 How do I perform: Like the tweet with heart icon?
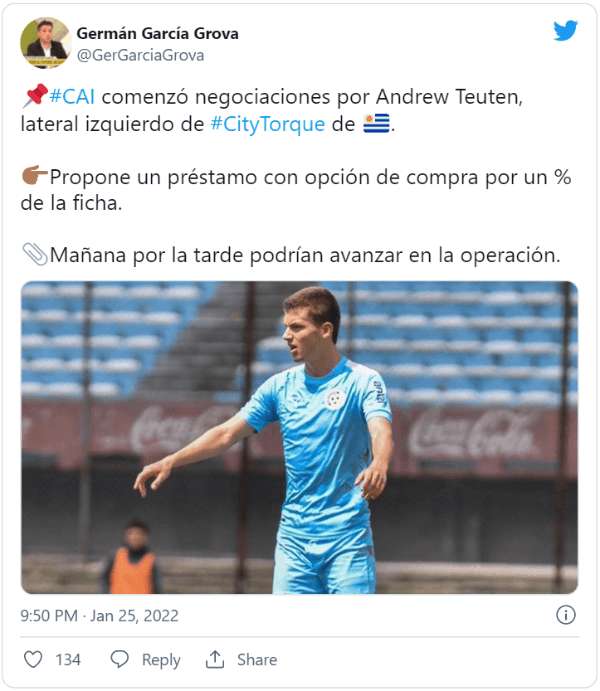pyautogui.click(x=33, y=660)
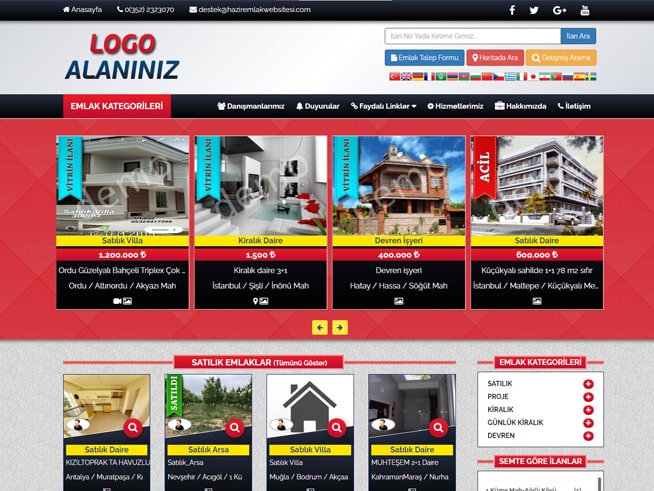Open the Hizmetlerimiz menu item
Image resolution: width=654 pixels, height=491 pixels.
tap(455, 106)
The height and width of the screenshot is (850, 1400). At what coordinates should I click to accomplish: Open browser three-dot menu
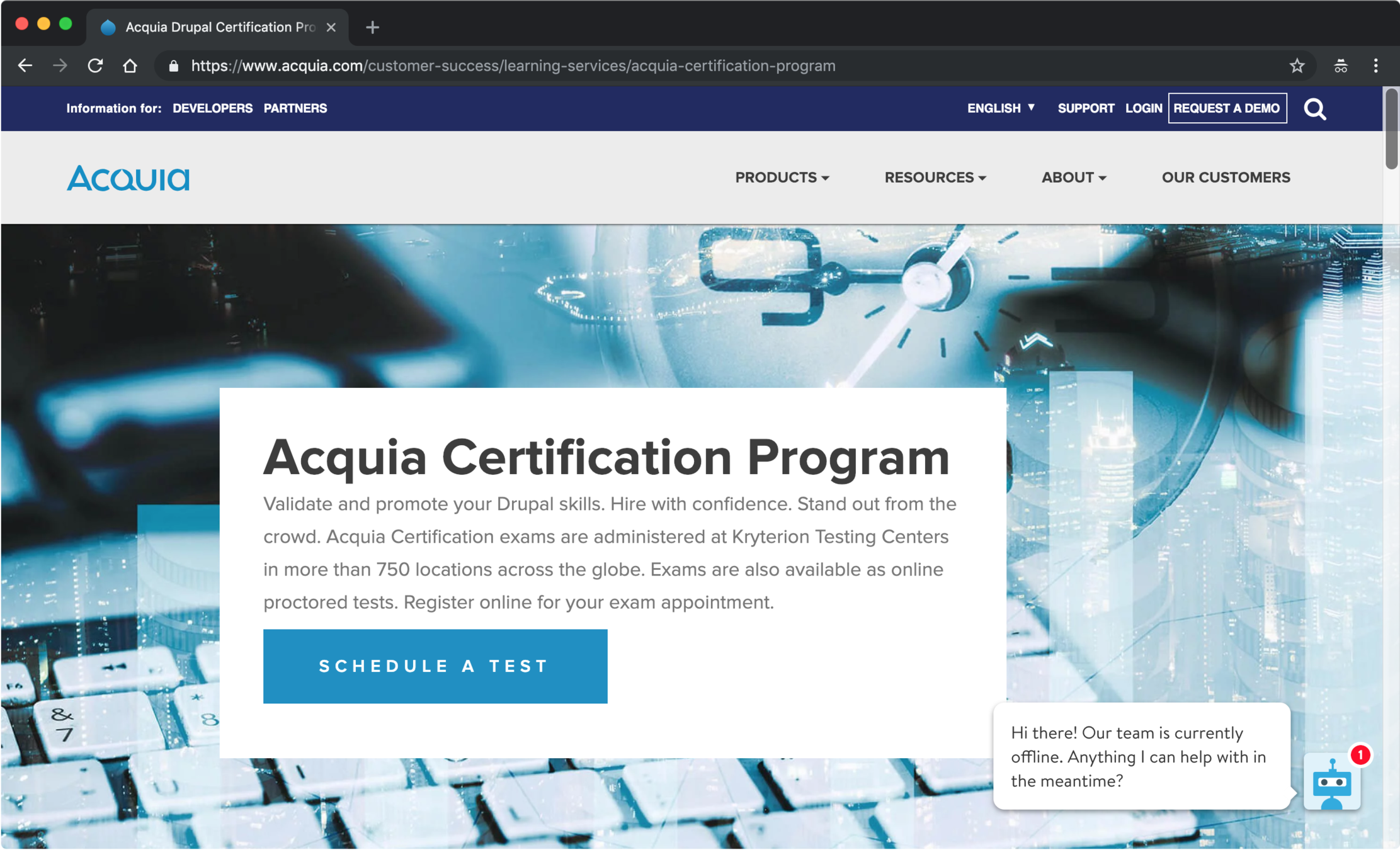(1375, 65)
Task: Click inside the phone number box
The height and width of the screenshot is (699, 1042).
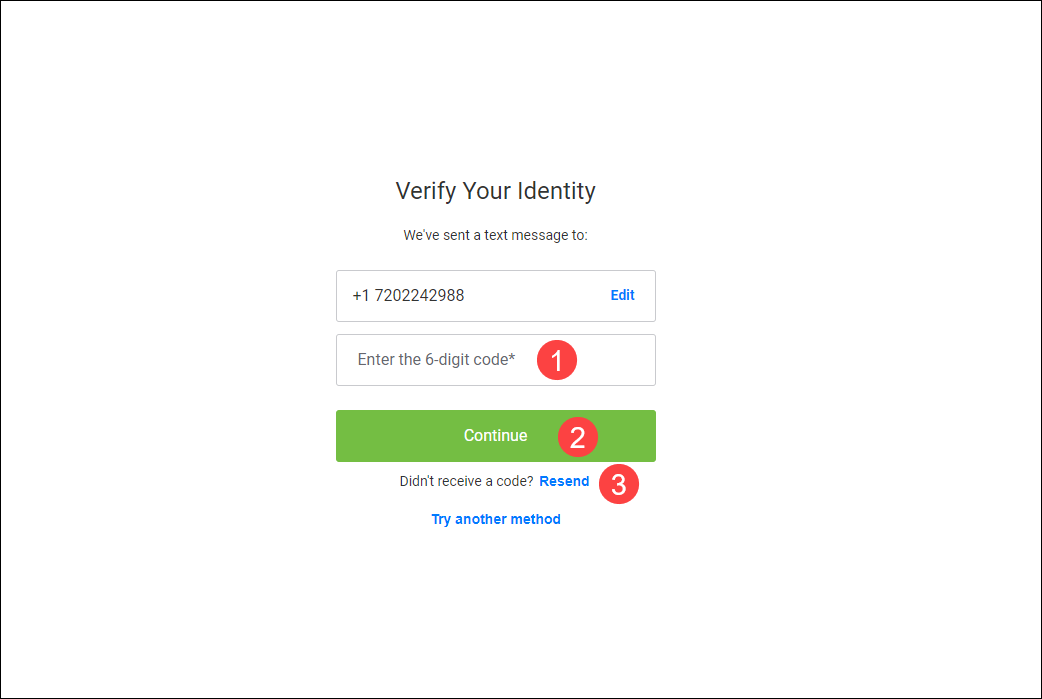Action: 496,296
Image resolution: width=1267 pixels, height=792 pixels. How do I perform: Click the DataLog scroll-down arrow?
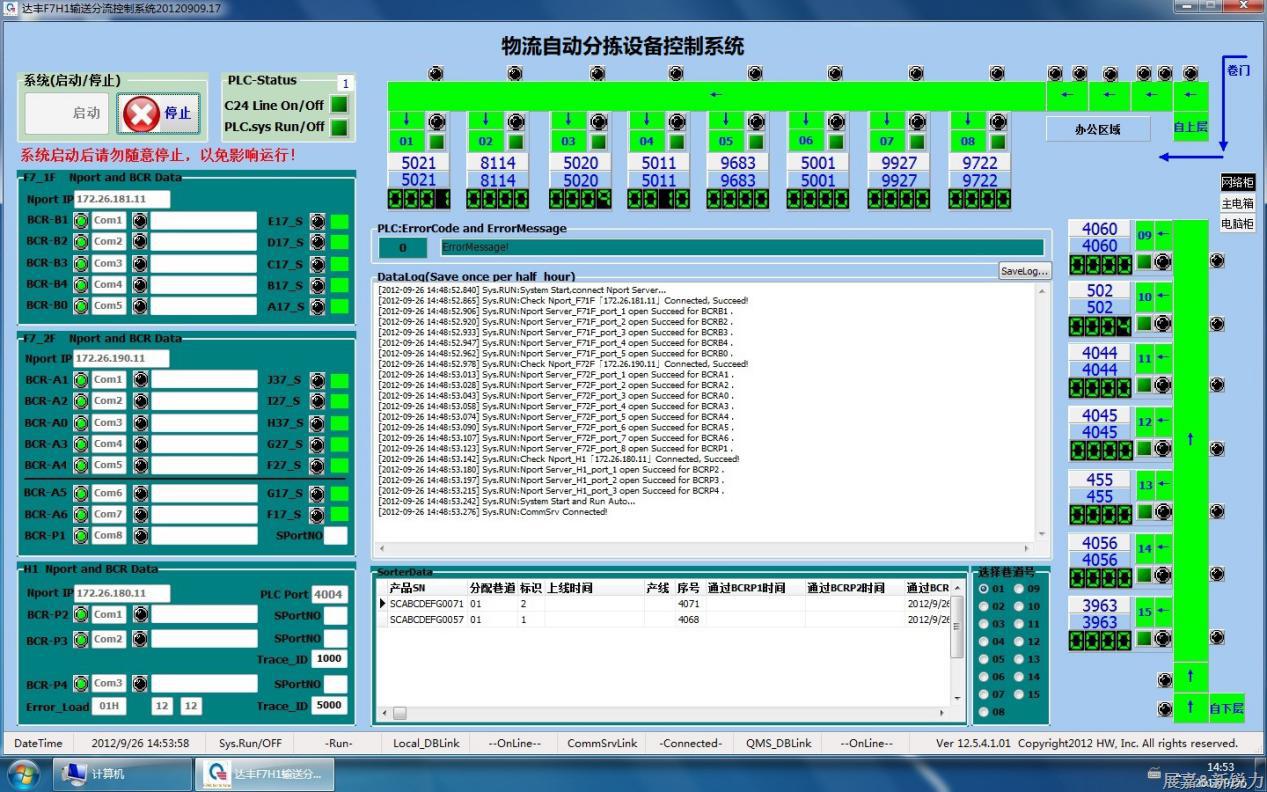[1043, 534]
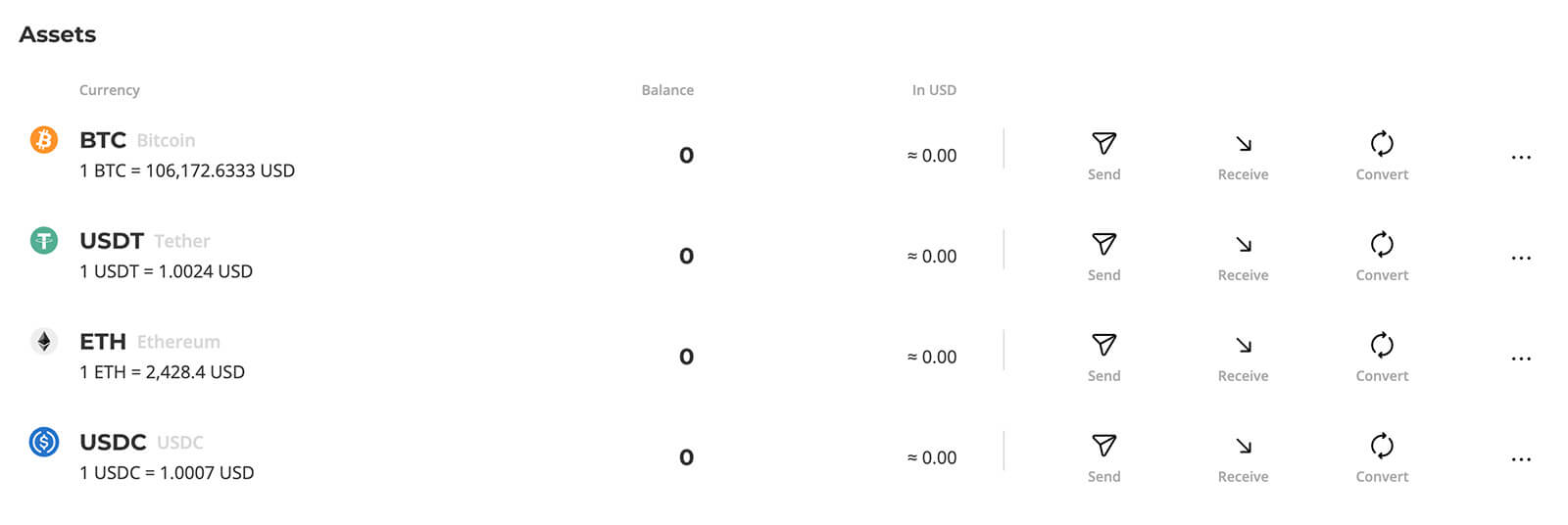Image resolution: width=1568 pixels, height=525 pixels.
Task: Click the Receive arrow for ETH
Action: (x=1243, y=345)
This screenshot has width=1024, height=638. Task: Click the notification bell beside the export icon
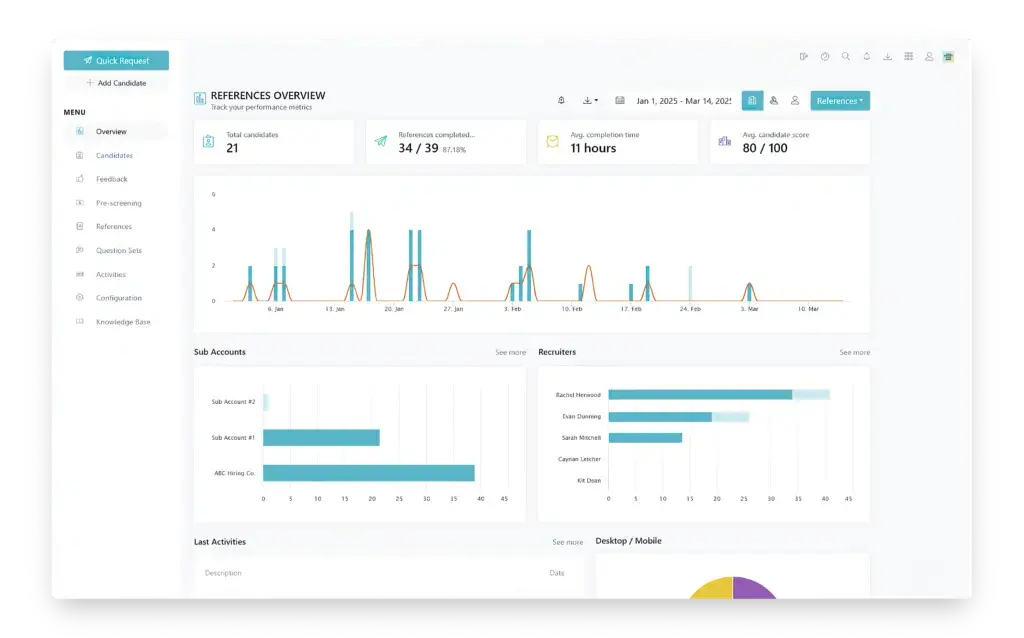(866, 57)

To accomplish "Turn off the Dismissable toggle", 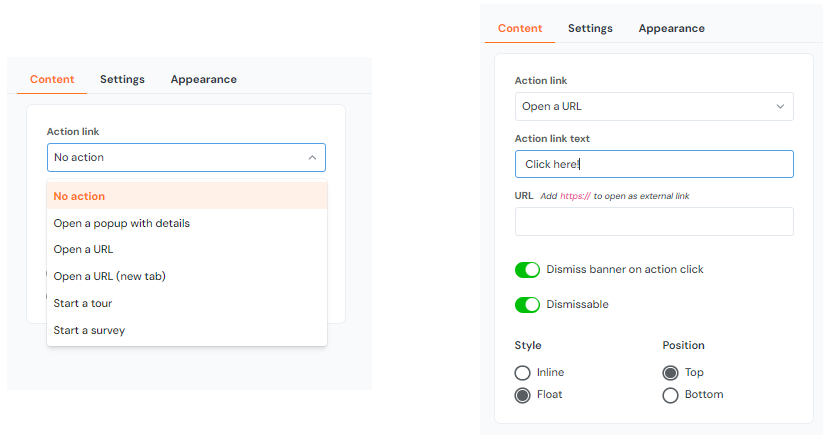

● ● ● ● ● ● ●

Problem details: Copy every item above word for word, but leave out the pictures.

The reply:
 How do I perform: Like the tweet with heart icon?
pyautogui.click(x=33, y=660)
Open the Hizmetlerimiz menu item
Image resolution: width=654 pixels, height=491 pixels.
tap(455, 106)
The height and width of the screenshot is (850, 1400). At what coordinates should I click to accomplish: Open browser three-dot menu
(1375, 65)
Task: Click inside the phone number box
The height and width of the screenshot is (699, 1042).
Action: 496,296
Image resolution: width=1267 pixels, height=792 pixels. How do I perform: Click the DataLog scroll-down arrow?
[1043, 534]
Image resolution: width=1568 pixels, height=525 pixels.
Task: Click the Receive arrow for ETH
Action: (x=1243, y=345)
This screenshot has width=1024, height=638. Task: Click the notification bell beside the export icon
(866, 57)

To accomplish "Turn off the Dismissable toggle", 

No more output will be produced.